Tom, you said man- "more than one way to skin a cat." For sure!


----------



## plantbrain

Yep, 
Most folks would like a one shot *non DIY *approach and if you do what we do as mainteance set up folks........heck..........."I ain't time to bled" one famous Gov once said...........
Flourite make a great ex foliator though
But there is a market for ADA items, it's all high line and classy.

I think Dennerle and Dupla had the same idea(and have a huge marketing line of products) as does Diana Walstad's approach. I wish more folks would attempt to scape with non CO2 approaches(not Excel either).

But most folks have this same goal about getting folks to approach this simply without issues, the method can be simple. The *why* is far more my goal, I'm not selling a product line nor is Diana Walstad.

Florabase and ADA substrates are made by the same company from what I understand. Luis and myself have complaints about that substrate, perhaps Amano has altered some aspects about Amazonia.

I will try the jar test on the Flora base also. 
So many substrates, so little time

Years ago I did a couple of full Dupla systems for clients. Ehheeh, it did okay, a few years later we re worked one and replaced the substrate with existing mulm and floruite, the client has been in very happy since.

While Amano says they last, there is only one way to see if they turn to mush like Florabase does after about a year. I'm not the other person to state this.

But the intial issue is the start up phase, seems to work well there by all accounts.

Regards, 
Tom Barr


----------



## TWood

jsenske said:


> I want to open a bag, pour it in, follow some simple instructions and aquascape, baby!


Jeff,

I'm sorry, but I think that attitude is just tragic. Especially coming from someone who is the US entre for Amano. Good work has never been accomplished with such a shallow approach to a discipline.

TW


----------



## plantbrain

Some folks don't care about that aspect Tom.
Many don't care about the art either or any discussion about it, they just want an decent plant tank with decent growth.
Some folks care about both.

Jeff certainly appreciates the science, but is more focused on scaping, like Amano is. 

Hell, both areas in planted tanks need a great deal of work done, noth just the scaping and not just the science. 

Myself, I'm more focused on the science but I also focus on the scapes as well. Both foci have limitless potentials for intrigue, depends on your interest. 

Art and science are linked in many ways, their interwoveness in a planted tank is spectacular.



Regards, 
Tom Barr


----------



## TWood

plantbrain said:


> Art and science are linked in many ways, their interwoveness in a planted tank is spectacular.

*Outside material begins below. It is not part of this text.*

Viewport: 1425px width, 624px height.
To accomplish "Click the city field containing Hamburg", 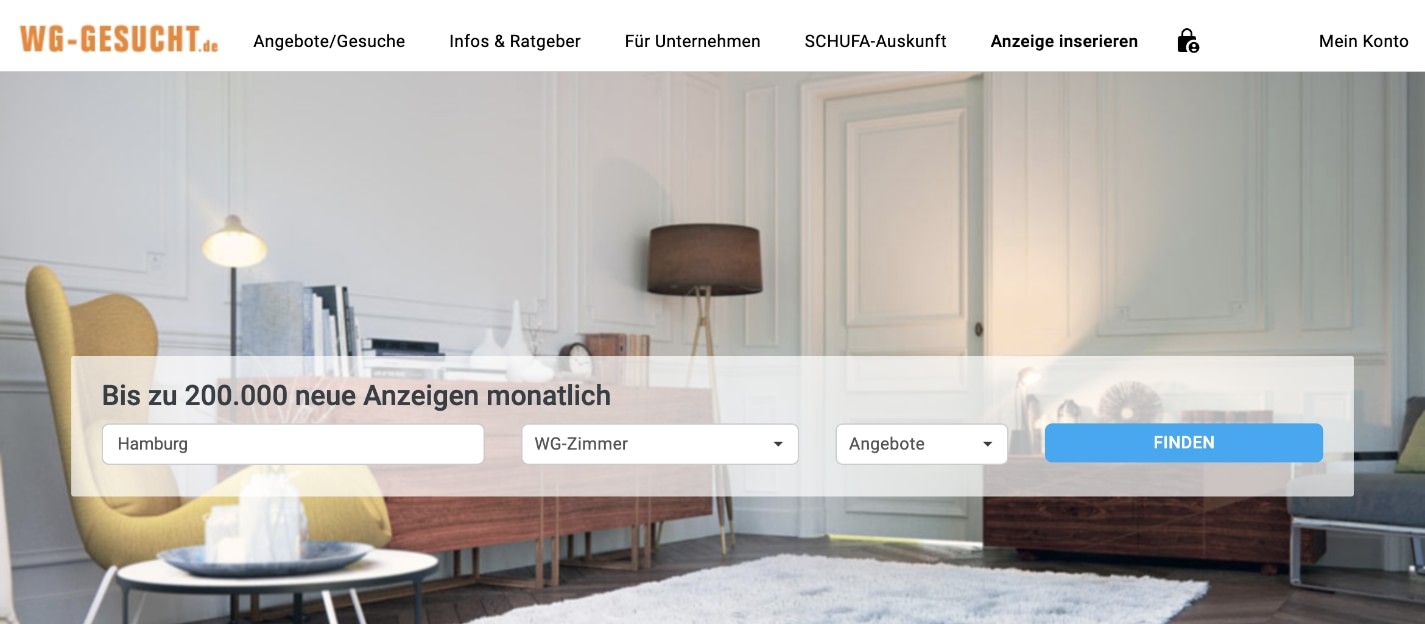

I'd always associated that sentiment with the Amano style. So, when I see 'unscientific energies' and shake 'n bake 'scaping, I guess I'm having trouble adjusting. However, if more of the market responds to that sort of pitch, then I'll accept that I'm out of the mainstream.

Jeff, no malice intended, just a data point of reaction to your marketing.

TW


----------



## Raul-7

plantbrain said:


> While Amano says they last, there is only one way to see if they turn to mush like Florabase does after about a year. I'm not the other person to state this.
> 
> Regards,
> Tom Barr


I've heard many accounts by people on Aqua Quotient, who have used ADA substrates, that it dose crumble faily easily, "My experience with ADA soils is that it is easily broken by rescaping, ie. uprooting and planting. It's soft." (Aeon)


----------



## pineapple

Texas and the Swamp have a plethora of ideas and approaches. New York can chime in here.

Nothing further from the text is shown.